Our Relentless Trip Through The Heart Of Kashmir
In an afternoon of the closing day of June,
the doctors found a high B.P in my veins
and told me to go back home or be bed-ridden
in a municipal hospital of Jammu City.
The next day, I was the first to go before a doctor
for ‘check-up’ in another place of Jammu.
He asked me to breathe in and out and gave his nod
to visit Amarnath and my joy was boundless.
When I walked out with a smiling face,
the waiting youths cheered me by clapping hands
and yelled in chorus: ” Amarna: th Ki Jei! ”(Victory to Lord!) .
So I became the inbound pilgrim to the Holy Cave
in inclement weather amidst the guns which lie in wait to fire.
My friend Baskaran whose resolute nature, took me there,
urged me to rush to the Base Camp from where to board a bus.

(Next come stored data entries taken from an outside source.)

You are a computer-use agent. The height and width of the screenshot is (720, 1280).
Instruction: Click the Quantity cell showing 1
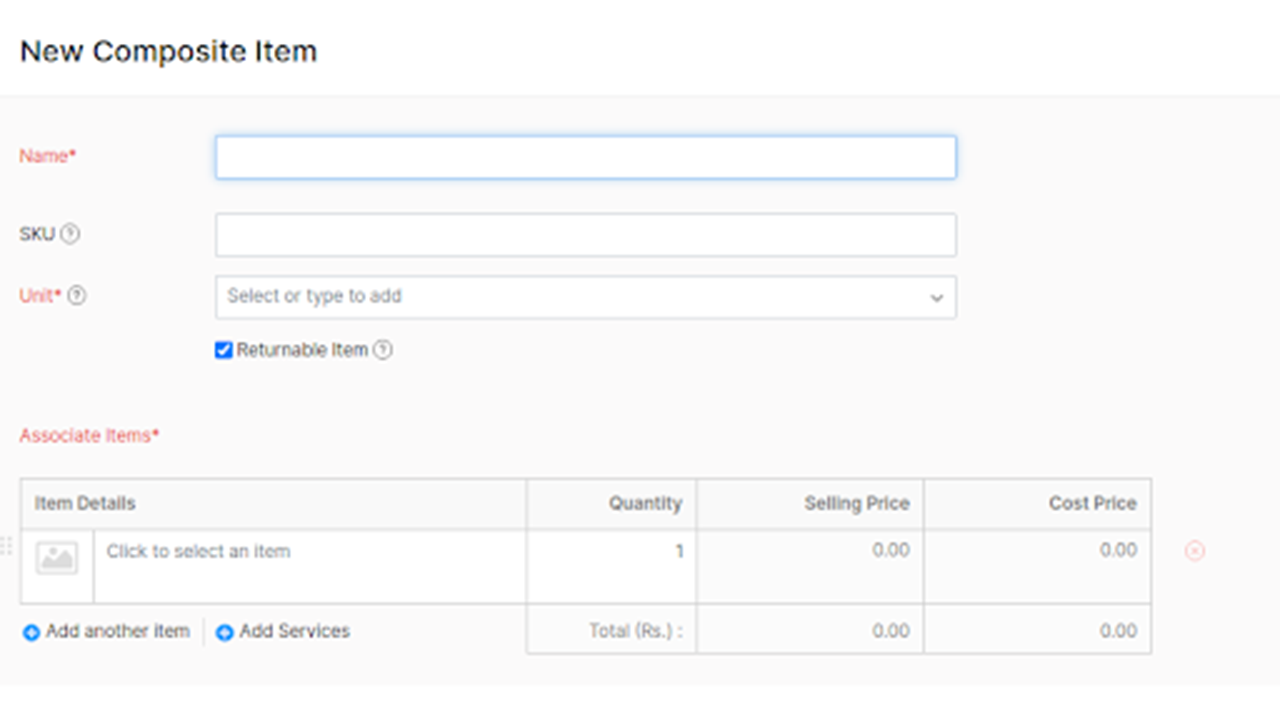click(612, 552)
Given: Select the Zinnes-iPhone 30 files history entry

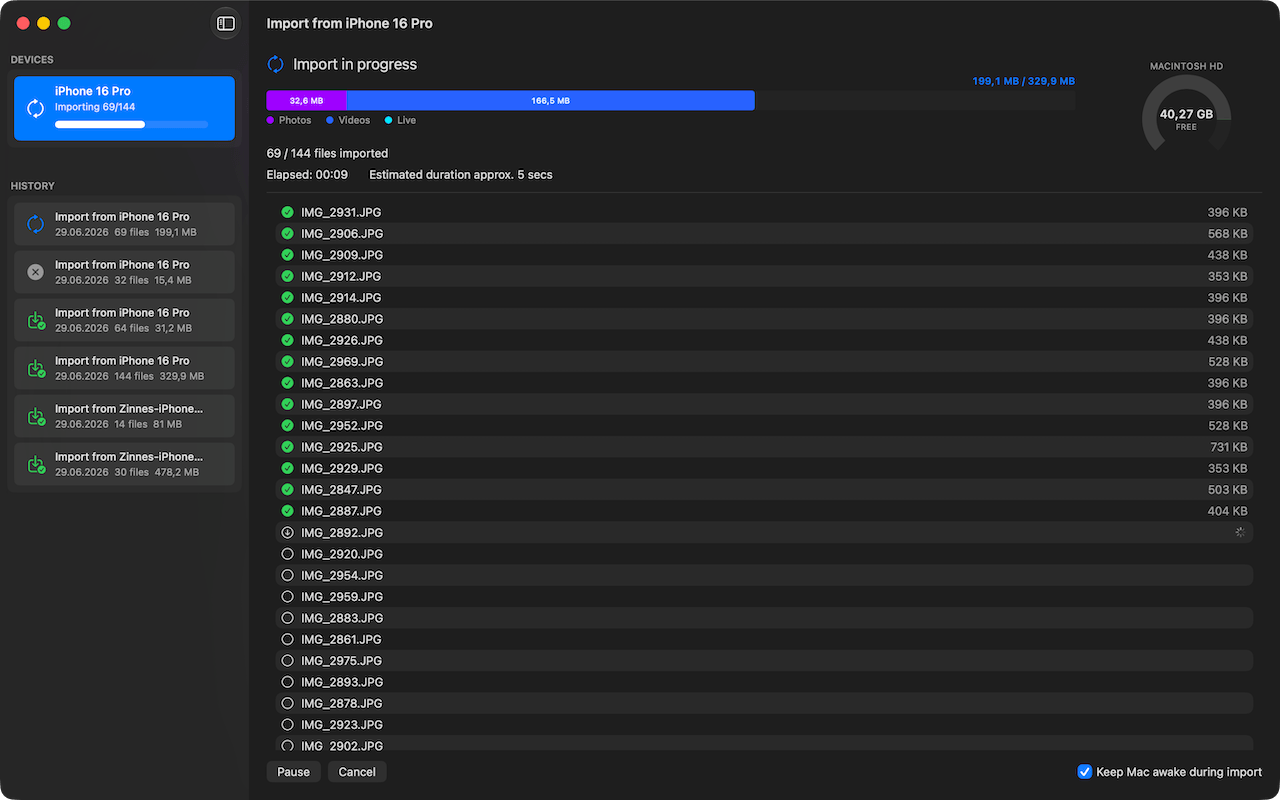Looking at the screenshot, I should [124, 464].
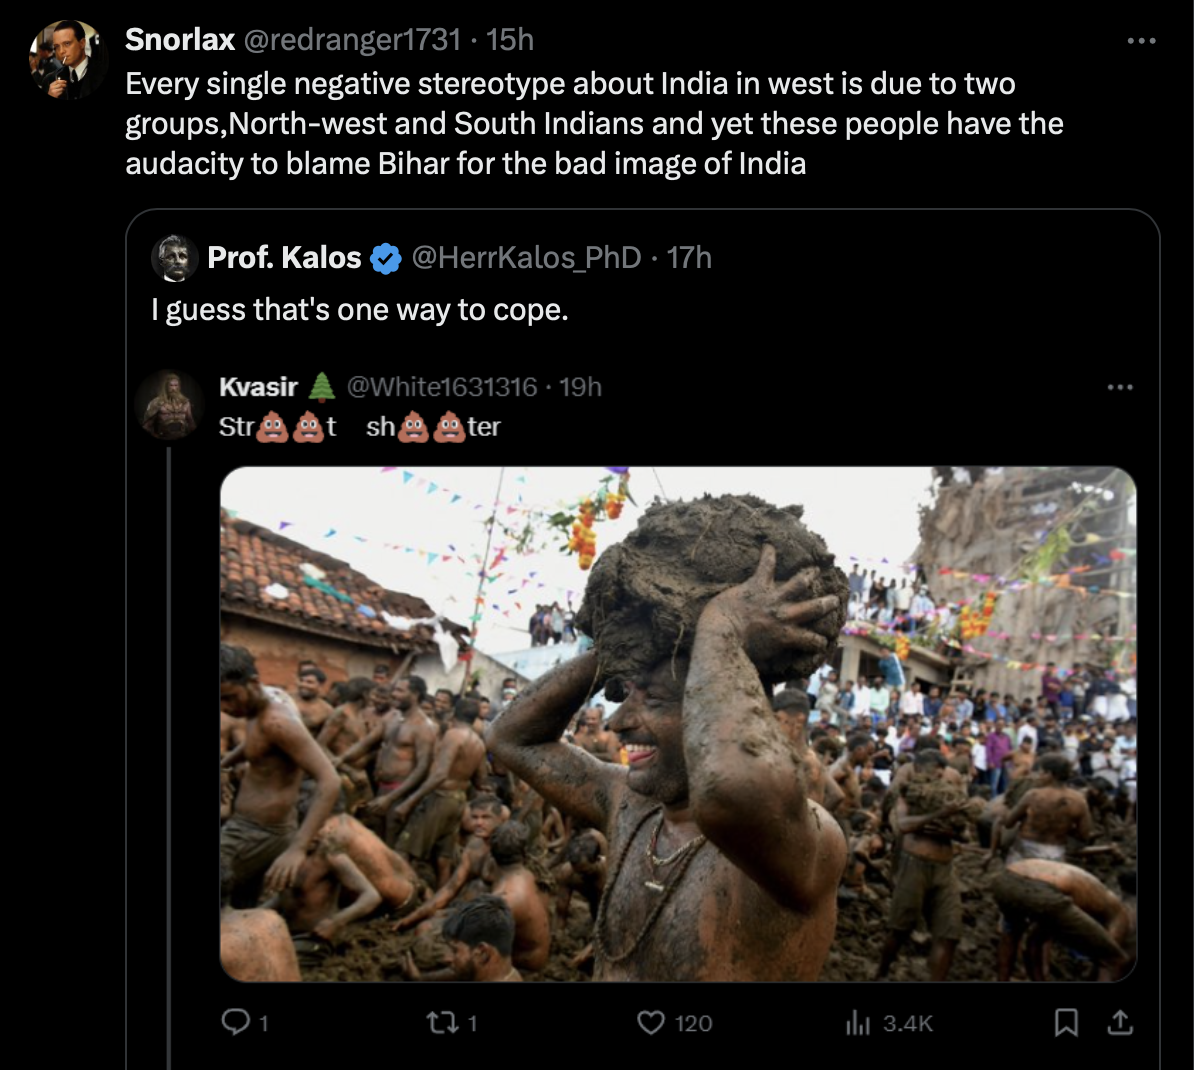This screenshot has width=1194, height=1070.
Task: Like Kvasir's post with heart icon
Action: coord(651,1022)
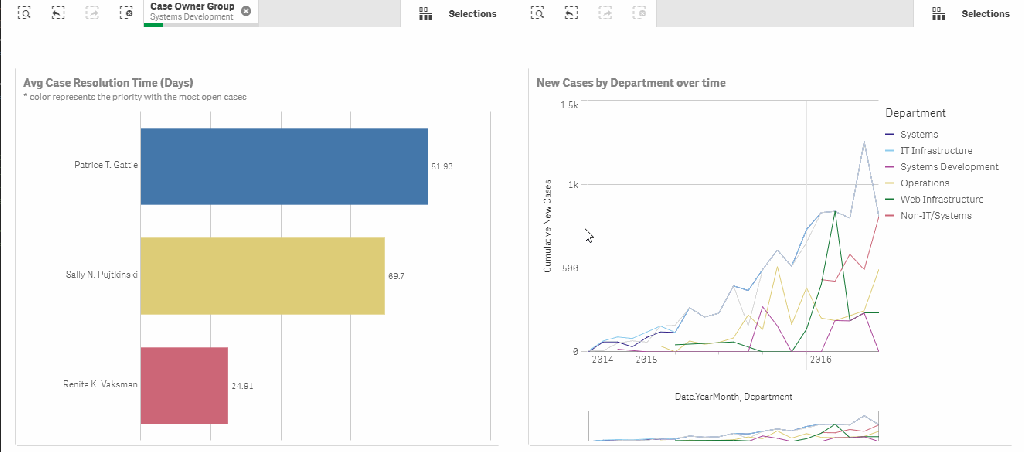Select Operations in the Department legend
The image size is (1024, 452).
[x=924, y=183]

Drinking chill water and eating sparse northern cuisine,
our health got shrunk and phlegm got hoarded
in the whole of my body making breathing difficult.

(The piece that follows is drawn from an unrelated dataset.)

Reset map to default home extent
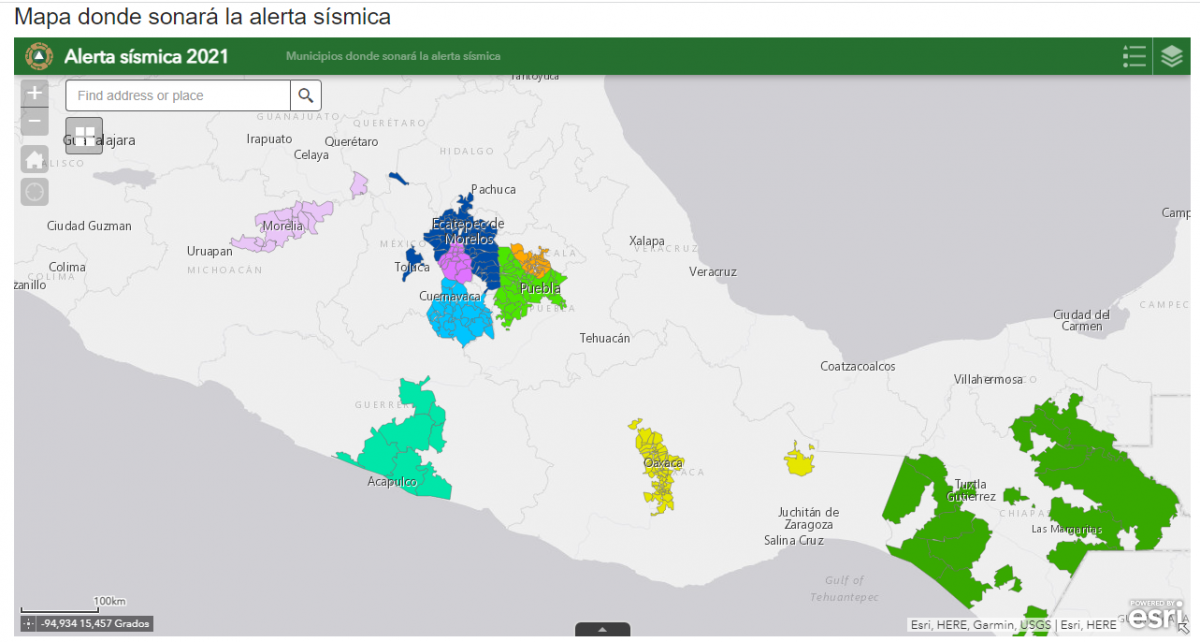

Alighting from the flighting ponies, I sat down to take rest
for every twenty steps and moved up with my friend
who asked me to see the Holy Cave coming nearby.
Witnessing the white marvellous Linga of Lord Siva,
we trekked down with some pace with a joyous mind,
swung into the saddle and climbed down the hills.

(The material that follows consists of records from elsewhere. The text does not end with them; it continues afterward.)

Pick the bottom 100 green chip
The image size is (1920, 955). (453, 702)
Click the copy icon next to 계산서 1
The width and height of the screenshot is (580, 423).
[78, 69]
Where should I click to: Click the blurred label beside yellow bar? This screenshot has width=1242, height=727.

Finding scarce air to breathe in, I felt dull,
and in half-faint state with half-closed eyes
I was on the horse with my mind warning
not to loosen the grip of the handle in the saddle.
We were asked to get down from the horse
in a place where the landslide had eroded the path.
All of them crossed the breached way and went up
but I slumped down to the incline and lay down.
The horse-boy brought down his pet again,
hauled me up to sit on the horse and said: ’Any problem? ’.
I resumed the ride towards Baltal with my eyes opening full.
When we reached the Camp at Baltal, we heard the guns firing.
The cops were making lathi-charge on the shop-keepers.
We ran into cover and then to our tent and fell in sleep
from which we never got up till the dawn.
The Morning greeted us with cancellation of buses to Jammu.
The police advised us to avoid private taxi
as it would be guiding into the jaws of danger.
They told us to postpone the travel by a day.
But we had to catch the train booked at Jammu
and so we got holed up into Tata Sumo and sped
towards Jammu besides the intercepting crowds of local boys.
The cops and the Kashmiri cubs scare each other
when the uniformed demand a share of the money,
the boys earn by the sweat of their brow.
We were calm until passing through Srinagar
and after that the journey was enjoyable
through idyllic surroundings in the cool clime of hills.